WORK INSTRUCTION = Would you write out the whole listing below exactly as given?

PROVIDED RECORDS =

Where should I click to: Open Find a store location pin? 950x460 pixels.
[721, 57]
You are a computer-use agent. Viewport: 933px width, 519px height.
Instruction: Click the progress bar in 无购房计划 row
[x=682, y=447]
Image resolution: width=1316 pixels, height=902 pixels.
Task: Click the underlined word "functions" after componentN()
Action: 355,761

COMPLETED TASK =
Where should I click to: Open Find a store location pin? 950x460 pixels.
[721, 57]
You are a computer-use agent. Viewport: 933px width, 519px height.
Instruction: Click the progress bar in 无购房计划 row
[x=682, y=447]
Image resolution: width=1316 pixels, height=902 pixels.
Task: Click the underlined word "functions" after componentN()
Action: 355,761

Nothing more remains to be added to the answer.